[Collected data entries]
==================================================
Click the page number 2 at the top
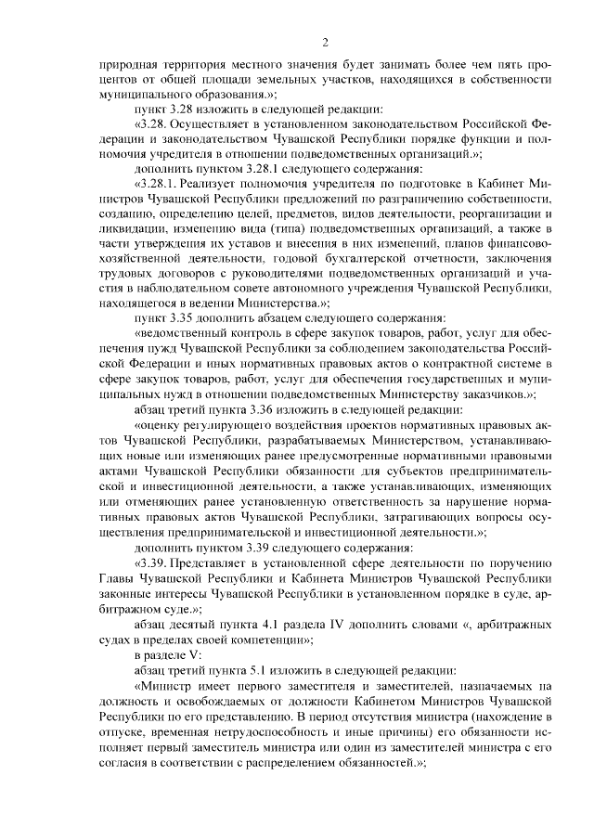click(x=326, y=42)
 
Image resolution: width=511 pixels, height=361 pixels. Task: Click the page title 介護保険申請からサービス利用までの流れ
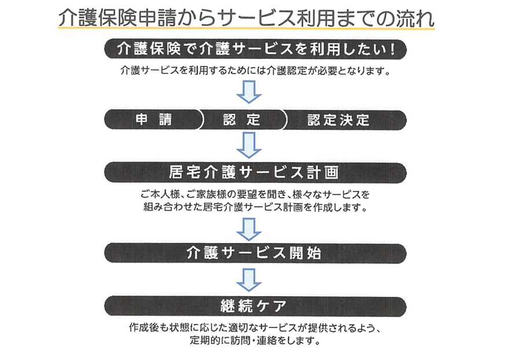(x=247, y=17)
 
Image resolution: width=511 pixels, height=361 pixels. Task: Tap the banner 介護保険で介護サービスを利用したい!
(x=256, y=49)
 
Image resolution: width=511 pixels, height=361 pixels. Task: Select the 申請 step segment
(x=154, y=120)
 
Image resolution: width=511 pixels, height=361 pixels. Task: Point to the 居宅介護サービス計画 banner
(x=256, y=172)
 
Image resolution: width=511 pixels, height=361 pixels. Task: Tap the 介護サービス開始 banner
(x=256, y=253)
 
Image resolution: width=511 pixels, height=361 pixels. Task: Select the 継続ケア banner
(x=256, y=306)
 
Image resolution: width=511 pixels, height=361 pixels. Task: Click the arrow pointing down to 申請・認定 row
(x=249, y=92)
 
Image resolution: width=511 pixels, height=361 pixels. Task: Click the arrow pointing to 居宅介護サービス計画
(x=249, y=145)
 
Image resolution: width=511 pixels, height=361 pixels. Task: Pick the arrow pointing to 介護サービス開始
(x=249, y=229)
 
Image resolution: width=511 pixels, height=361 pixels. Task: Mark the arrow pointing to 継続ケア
(x=249, y=280)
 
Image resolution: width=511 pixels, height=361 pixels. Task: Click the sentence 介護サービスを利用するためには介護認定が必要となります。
(x=256, y=71)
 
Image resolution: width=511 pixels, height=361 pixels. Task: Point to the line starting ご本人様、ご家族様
(x=256, y=194)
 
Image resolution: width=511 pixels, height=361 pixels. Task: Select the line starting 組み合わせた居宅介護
(x=256, y=207)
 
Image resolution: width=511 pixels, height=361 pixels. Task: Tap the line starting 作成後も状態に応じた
(x=256, y=327)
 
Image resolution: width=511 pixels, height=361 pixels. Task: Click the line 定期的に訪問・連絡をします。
(x=256, y=341)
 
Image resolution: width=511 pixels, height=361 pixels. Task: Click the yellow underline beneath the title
(x=247, y=29)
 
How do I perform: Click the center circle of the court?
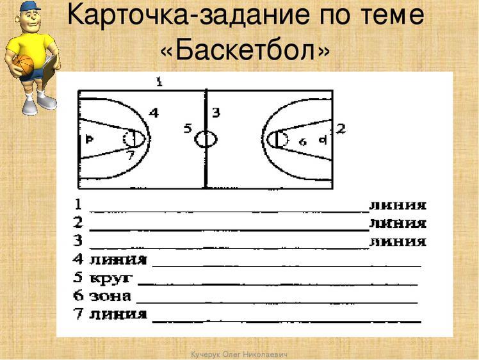(206, 139)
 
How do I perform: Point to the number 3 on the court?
(216, 113)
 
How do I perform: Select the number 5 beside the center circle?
(188, 129)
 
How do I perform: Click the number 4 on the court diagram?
(154, 113)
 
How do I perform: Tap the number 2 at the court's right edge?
(341, 129)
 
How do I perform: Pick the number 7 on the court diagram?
(130, 156)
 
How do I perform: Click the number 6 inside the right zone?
(303, 141)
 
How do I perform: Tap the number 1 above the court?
(159, 81)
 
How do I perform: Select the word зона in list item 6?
(111, 297)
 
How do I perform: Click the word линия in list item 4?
(119, 260)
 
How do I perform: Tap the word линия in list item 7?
(119, 315)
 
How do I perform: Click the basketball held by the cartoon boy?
(23, 65)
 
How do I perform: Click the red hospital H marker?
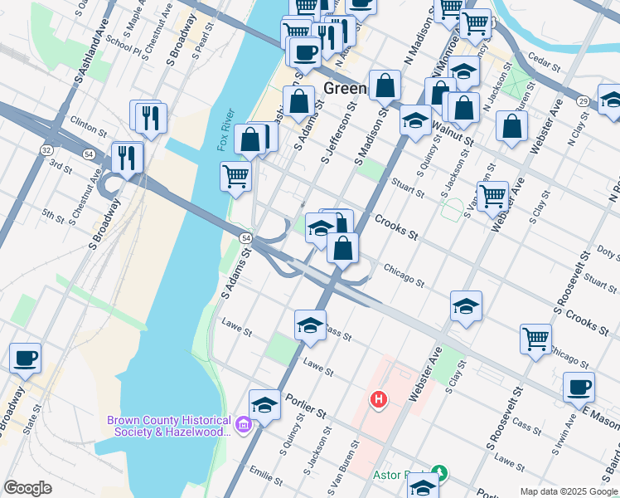379,401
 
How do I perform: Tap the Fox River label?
225,130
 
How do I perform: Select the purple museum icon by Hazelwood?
243,427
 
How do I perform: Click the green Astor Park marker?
441,475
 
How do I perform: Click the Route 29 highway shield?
584,100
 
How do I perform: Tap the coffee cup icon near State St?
25,359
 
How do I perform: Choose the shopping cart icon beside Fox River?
236,176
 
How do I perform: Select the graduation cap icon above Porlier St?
264,404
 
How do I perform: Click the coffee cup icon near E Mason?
579,387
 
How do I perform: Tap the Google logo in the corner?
27,488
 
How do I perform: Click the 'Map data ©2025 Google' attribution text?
568,491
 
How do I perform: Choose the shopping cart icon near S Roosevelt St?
536,338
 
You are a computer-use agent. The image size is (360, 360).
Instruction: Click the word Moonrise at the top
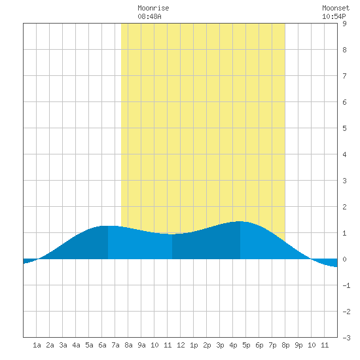pos(153,8)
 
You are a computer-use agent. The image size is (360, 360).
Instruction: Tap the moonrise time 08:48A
pos(149,16)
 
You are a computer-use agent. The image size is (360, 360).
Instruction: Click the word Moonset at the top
pos(336,8)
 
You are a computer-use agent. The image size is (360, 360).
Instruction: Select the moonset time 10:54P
pos(334,16)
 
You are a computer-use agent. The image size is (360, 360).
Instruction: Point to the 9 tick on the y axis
pos(344,24)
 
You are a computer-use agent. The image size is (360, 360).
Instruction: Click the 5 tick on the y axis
pos(344,128)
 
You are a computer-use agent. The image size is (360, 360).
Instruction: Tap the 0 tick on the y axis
pos(344,259)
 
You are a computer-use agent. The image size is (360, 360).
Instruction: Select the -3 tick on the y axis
pos(346,338)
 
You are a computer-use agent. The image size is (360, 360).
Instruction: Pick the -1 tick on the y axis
pos(346,285)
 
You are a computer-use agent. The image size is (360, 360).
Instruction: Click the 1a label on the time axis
pos(37,345)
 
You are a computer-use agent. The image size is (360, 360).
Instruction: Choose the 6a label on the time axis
pos(102,345)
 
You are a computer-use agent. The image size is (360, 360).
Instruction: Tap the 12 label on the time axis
pos(181,345)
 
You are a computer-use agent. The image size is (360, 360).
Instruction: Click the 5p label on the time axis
pos(246,345)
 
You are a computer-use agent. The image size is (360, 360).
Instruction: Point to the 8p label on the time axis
pos(285,345)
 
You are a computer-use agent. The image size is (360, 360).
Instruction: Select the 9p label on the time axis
pos(298,345)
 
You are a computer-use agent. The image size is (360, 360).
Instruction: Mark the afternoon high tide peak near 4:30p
pos(240,221)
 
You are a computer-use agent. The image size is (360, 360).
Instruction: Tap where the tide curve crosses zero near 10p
pos(311,259)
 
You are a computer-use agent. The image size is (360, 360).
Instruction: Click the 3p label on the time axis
pos(220,345)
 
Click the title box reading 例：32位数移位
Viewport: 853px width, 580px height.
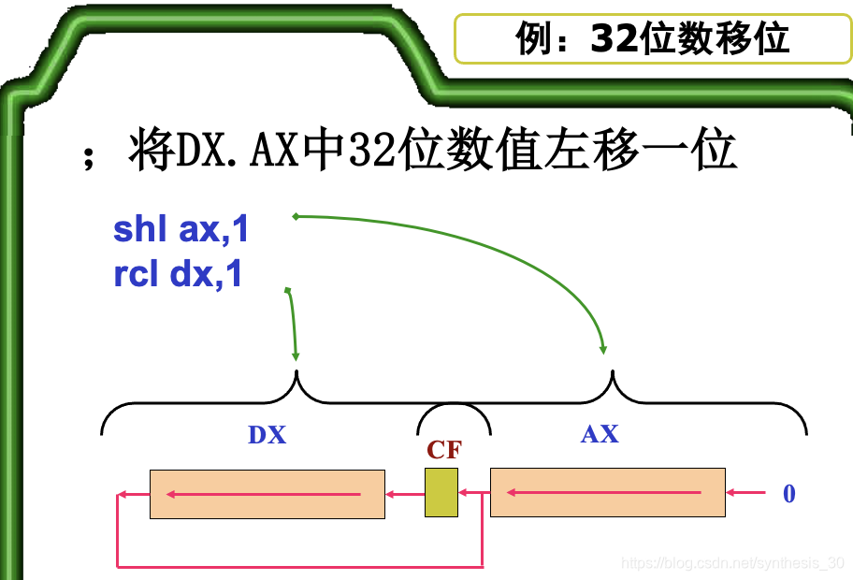click(652, 39)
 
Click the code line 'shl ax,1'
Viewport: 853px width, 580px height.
click(181, 230)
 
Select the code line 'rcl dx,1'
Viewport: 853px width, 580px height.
click(178, 275)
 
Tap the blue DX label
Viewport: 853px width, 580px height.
click(267, 435)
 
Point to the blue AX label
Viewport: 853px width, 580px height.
click(600, 434)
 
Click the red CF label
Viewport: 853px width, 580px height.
click(444, 450)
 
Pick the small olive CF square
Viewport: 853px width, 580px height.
click(441, 493)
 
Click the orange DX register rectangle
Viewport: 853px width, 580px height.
click(267, 494)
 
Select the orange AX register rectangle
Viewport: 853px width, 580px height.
click(608, 493)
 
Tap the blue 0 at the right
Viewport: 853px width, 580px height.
click(788, 494)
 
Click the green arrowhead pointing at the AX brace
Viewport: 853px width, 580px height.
click(603, 350)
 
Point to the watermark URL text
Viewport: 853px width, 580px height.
click(733, 563)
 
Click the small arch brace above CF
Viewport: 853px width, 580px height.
click(454, 412)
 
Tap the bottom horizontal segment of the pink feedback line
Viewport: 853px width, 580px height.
click(299, 566)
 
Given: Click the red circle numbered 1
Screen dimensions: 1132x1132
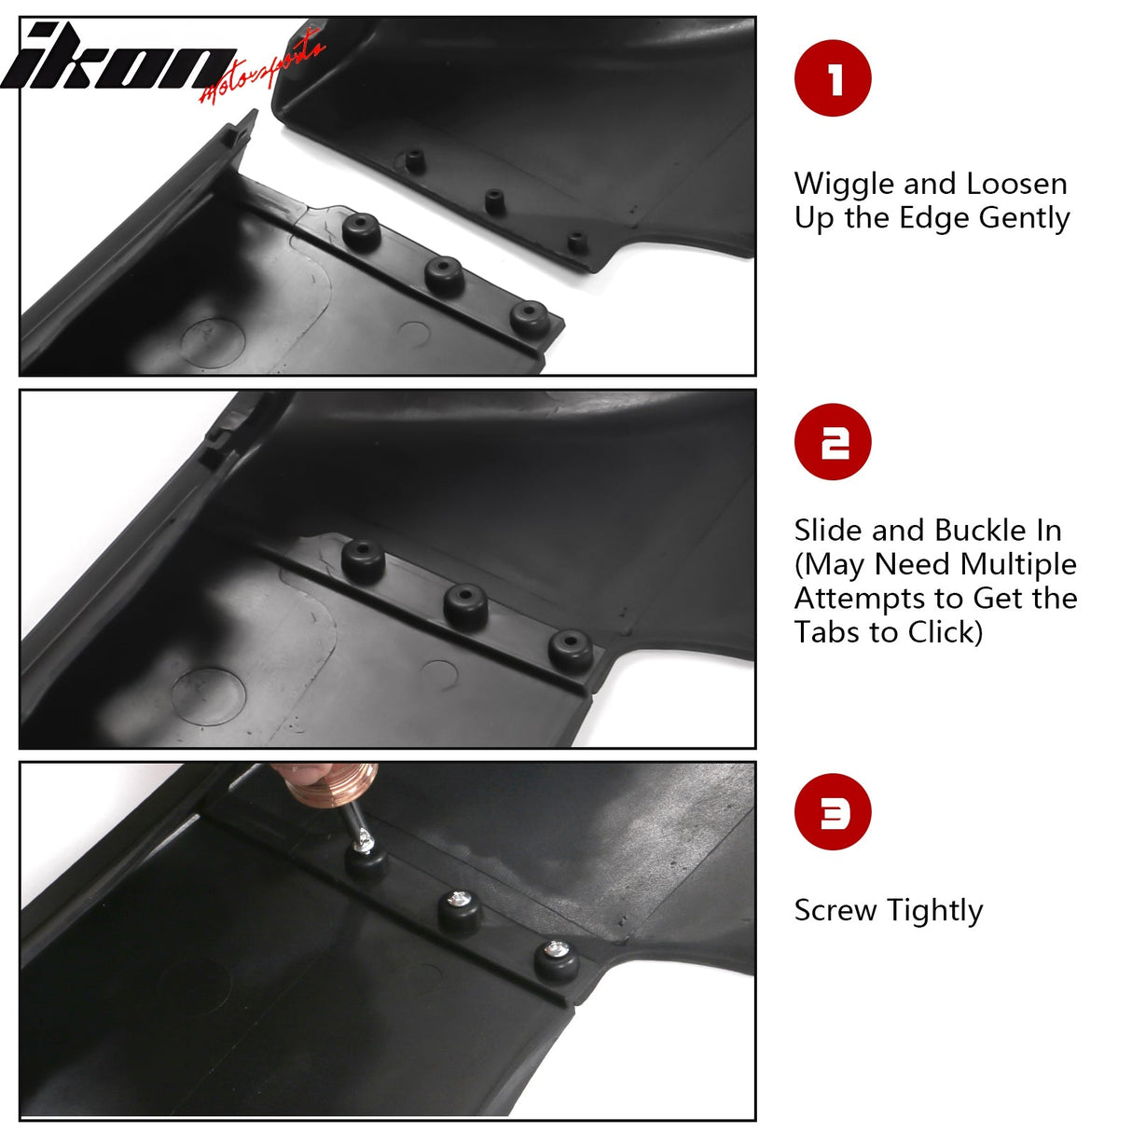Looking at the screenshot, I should click(x=833, y=78).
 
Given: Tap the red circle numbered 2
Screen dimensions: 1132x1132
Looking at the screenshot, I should click(x=833, y=442).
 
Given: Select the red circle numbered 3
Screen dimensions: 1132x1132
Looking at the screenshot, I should click(x=833, y=812).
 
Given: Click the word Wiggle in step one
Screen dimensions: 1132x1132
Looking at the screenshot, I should click(x=836, y=184).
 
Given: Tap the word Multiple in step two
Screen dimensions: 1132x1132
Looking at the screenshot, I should click(x=1018, y=564).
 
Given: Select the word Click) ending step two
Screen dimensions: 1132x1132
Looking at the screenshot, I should click(x=946, y=632).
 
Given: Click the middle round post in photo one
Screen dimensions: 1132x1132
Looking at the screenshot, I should click(x=445, y=273).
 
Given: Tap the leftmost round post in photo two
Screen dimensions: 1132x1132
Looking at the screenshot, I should click(x=364, y=558).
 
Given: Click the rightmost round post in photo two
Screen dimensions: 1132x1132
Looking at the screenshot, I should click(x=570, y=647).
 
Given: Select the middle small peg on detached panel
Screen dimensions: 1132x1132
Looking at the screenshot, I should click(x=494, y=200).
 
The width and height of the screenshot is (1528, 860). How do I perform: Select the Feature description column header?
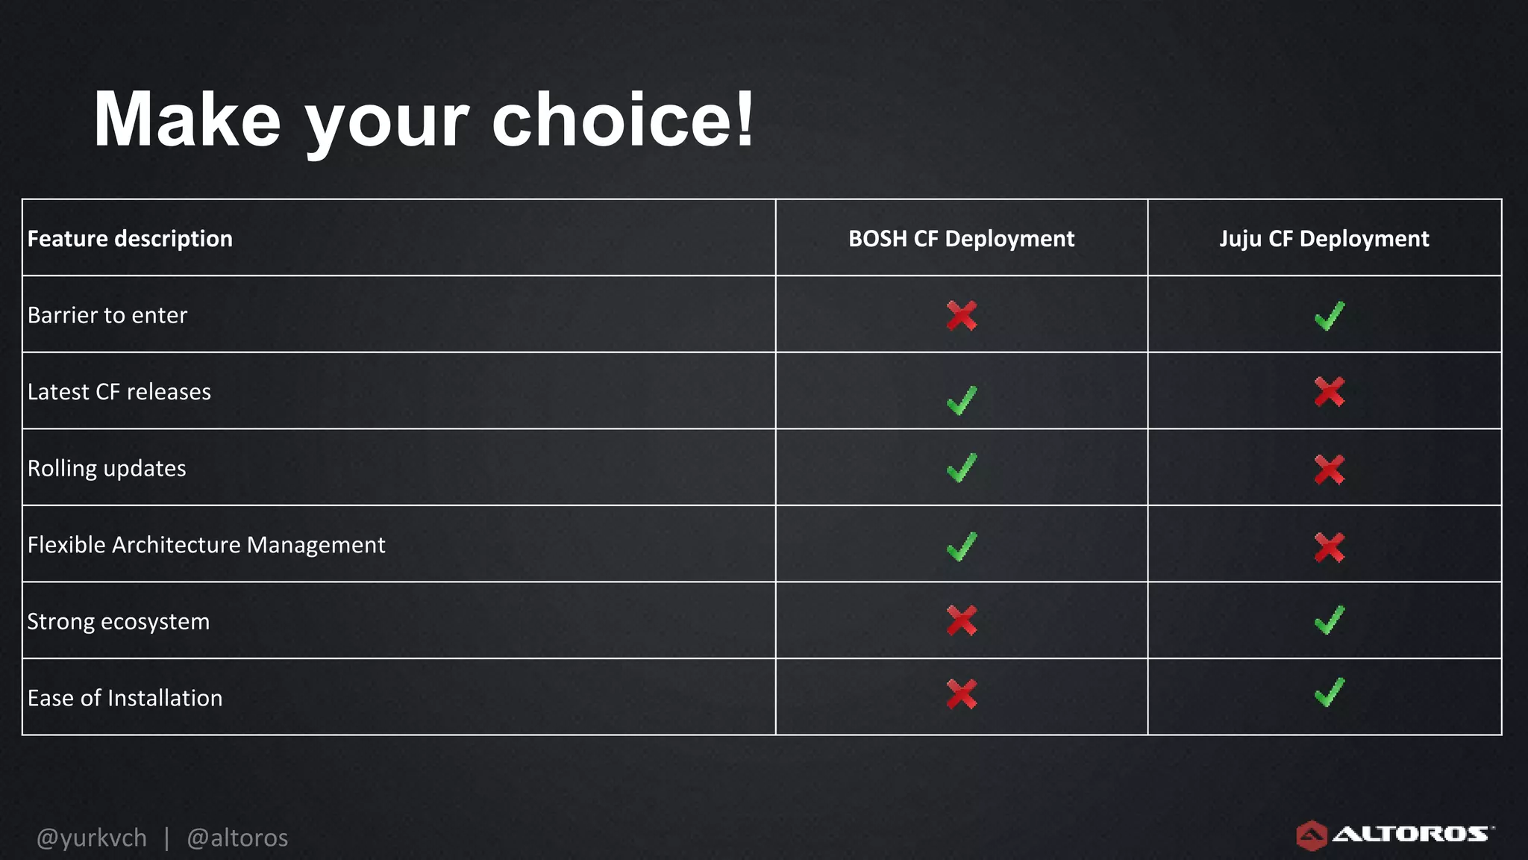click(130, 239)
==================================================
• Task objective:
Lay out the lines from the one containing "申請 step segment" through the one containing "(x=256, y=327)", both included, as a JSON list of strings with one string per line and no blank lines.

• Completed task:
[
  "Image resolution: width=511 pixels, height=361 pixels. Task: Select the 申請 step segment",
  "(x=154, y=120)",
  "Image resolution: width=511 pixels, height=361 pixels. Task: Point to the 居宅介護サービス計画 banner",
  "(x=256, y=172)",
  "Image resolution: width=511 pixels, height=361 pixels. Task: Tap the 介護サービス開始 banner",
  "(x=256, y=253)",
  "Image resolution: width=511 pixels, height=361 pixels. Task: Select the 継続ケア banner",
  "(x=256, y=306)",
  "Image resolution: width=511 pixels, height=361 pixels. Task: Click the arrow pointing down to 申請・認定 row",
  "(x=249, y=92)",
  "Image resolution: width=511 pixels, height=361 pixels. Task: Click the arrow pointing to 居宅介護サービス計画",
  "(x=249, y=145)",
  "Image resolution: width=511 pixels, height=361 pixels. Task: Pick the arrow pointing to 介護サービス開始",
  "(x=249, y=229)",
  "Image resolution: width=511 pixels, height=361 pixels. Task: Mark the arrow pointing to 継続ケア",
  "(x=249, y=280)",
  "Image resolution: width=511 pixels, height=361 pixels. Task: Click the sentence 介護サービスを利用するためには介護認定が必要となります。",
  "(x=256, y=71)",
  "Image resolution: width=511 pixels, height=361 pixels. Task: Point to the line starting ご本人様、ご家族様",
  "(x=256, y=194)",
  "Image resolution: width=511 pixels, height=361 pixels. Task: Select the line starting 組み合わせた居宅介護",
  "(x=256, y=207)",
  "Image resolution: width=511 pixels, height=361 pixels. Task: Tap the line starting 作成後も状態に応じた",
  "(x=256, y=327)"
]